Price differentials softened to compensate for rising futures. Brazil MTGB fine beans for October onwards shipment were quoted around 10 cents under ICE's New York December arabica contract on Friday against 6 cents under in the previous week. Brazil Swedish quality beans were 20 cents under new York December against 16 cents under last week.
Sales offers from Brazil had been restrained in recent weeks as farmers and producers were dissatisfied with low futures. Brazil's August coffee shipments were down on the year. New York arabica coffee futures rose this week, supported by heavy speculative short-covering and trade buying. Prices hit seven-week highs on Friday as softs were swept up in the commodities rally following the Federal Reserve's aggressive new stimulus plan for the US economy.

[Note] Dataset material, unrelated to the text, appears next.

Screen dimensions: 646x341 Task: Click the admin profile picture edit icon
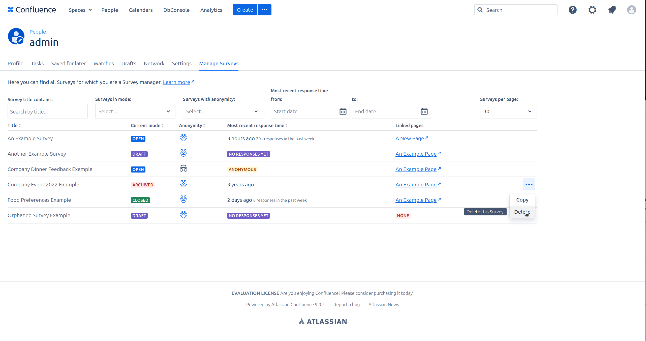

"Brazilian differentials did soften as futures rose but were in a wide range later in the week," another trader said. "Brazilian farmers and co-operatives were evidently selling into the futures rally." The futures rise also prompted buying interest in some cheaper origins with low differentials, especially from Africa. "There was good European industry buying interest for Ethiopian beans with Djimmah Grade 5 still available at differentials well under Brazil at 23 cents under New York," a trader said.
Colombian differentials firmed slightly because of unfavourable weather as the new harvest started. Roasters expect a good crop following several disappointing harvests despite some reports of trouble. Colombia Excelso beans for September/December shipment were quoted on Friday at 11 cents over New York December against 10 cents over last week. "Buyers are still seeking Colombian differentials in single digits so I do not think a lot changed hands this week although the new crop is starting to flow," a trader said. "Unfavourable weather in the past week hardened selling levels."
New Central American harvests are also approaching. Traders said some selling was noted by Guatemala but producers in Honduras and Costa Rica were generally restrained. In robusta, differentials in top producer Vietnam weakened slightly as the new crop in the world's largest robusta exporter looms in October. Current crop Vietnam Grade 2 beans for September/October shipment were at $10 under London's November robusta contract against $10 over last week. Vietnam had been offered for sale at premiums over London in past weeks.